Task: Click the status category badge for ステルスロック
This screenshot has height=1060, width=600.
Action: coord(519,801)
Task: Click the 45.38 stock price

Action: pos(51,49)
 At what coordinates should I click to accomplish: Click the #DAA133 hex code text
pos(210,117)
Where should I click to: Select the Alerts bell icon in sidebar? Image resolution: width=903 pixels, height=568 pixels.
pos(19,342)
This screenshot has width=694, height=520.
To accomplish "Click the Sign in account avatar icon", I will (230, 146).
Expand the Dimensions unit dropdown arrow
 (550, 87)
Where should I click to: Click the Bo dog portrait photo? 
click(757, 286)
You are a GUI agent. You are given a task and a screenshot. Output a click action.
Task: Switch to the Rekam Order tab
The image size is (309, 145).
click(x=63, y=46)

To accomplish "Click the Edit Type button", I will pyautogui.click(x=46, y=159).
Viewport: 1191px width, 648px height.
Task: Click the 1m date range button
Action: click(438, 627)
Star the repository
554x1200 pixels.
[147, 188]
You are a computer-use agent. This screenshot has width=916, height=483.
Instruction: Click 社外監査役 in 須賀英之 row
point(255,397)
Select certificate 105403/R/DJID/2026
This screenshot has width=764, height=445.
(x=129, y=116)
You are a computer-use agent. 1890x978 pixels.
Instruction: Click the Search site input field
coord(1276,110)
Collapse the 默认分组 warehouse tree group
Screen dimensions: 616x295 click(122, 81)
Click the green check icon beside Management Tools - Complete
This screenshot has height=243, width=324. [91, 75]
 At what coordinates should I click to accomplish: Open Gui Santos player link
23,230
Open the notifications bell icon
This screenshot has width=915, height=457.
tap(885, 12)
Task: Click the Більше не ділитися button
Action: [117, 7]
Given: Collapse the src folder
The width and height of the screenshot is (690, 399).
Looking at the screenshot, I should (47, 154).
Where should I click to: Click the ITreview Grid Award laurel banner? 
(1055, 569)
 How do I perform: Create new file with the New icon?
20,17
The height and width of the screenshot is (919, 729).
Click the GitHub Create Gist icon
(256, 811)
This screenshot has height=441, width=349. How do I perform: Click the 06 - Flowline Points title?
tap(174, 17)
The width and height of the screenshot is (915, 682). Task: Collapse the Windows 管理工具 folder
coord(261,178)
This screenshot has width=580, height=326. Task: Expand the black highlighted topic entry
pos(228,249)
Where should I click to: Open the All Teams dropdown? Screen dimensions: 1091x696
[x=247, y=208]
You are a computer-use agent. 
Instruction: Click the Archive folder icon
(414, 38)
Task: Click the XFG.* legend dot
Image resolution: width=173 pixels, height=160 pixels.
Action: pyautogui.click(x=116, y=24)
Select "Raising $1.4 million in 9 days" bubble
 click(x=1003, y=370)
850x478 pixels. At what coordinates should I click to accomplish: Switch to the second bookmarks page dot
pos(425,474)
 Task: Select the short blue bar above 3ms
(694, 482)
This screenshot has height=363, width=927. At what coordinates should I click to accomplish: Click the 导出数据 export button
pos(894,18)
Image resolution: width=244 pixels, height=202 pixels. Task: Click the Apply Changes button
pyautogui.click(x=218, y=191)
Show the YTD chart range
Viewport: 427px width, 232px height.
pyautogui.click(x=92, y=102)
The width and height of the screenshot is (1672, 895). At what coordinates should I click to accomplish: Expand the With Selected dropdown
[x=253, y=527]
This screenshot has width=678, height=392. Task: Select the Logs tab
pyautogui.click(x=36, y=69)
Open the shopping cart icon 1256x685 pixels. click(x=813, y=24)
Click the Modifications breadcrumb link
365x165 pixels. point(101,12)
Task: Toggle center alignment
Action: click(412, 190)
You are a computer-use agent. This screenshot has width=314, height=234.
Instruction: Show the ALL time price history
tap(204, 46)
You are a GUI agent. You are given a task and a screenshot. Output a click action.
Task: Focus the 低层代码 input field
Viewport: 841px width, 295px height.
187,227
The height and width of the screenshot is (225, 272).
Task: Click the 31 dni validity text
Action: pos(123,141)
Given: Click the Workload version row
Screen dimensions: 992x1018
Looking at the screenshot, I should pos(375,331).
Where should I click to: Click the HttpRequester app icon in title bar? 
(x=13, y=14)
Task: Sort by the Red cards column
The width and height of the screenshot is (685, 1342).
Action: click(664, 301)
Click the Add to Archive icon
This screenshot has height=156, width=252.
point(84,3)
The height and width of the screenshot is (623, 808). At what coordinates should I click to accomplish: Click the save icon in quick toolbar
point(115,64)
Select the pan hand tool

*Work to complete:*
What is the number of lines in the records that hold the word "computer"? Answer with that number only.

*Task solution:*
4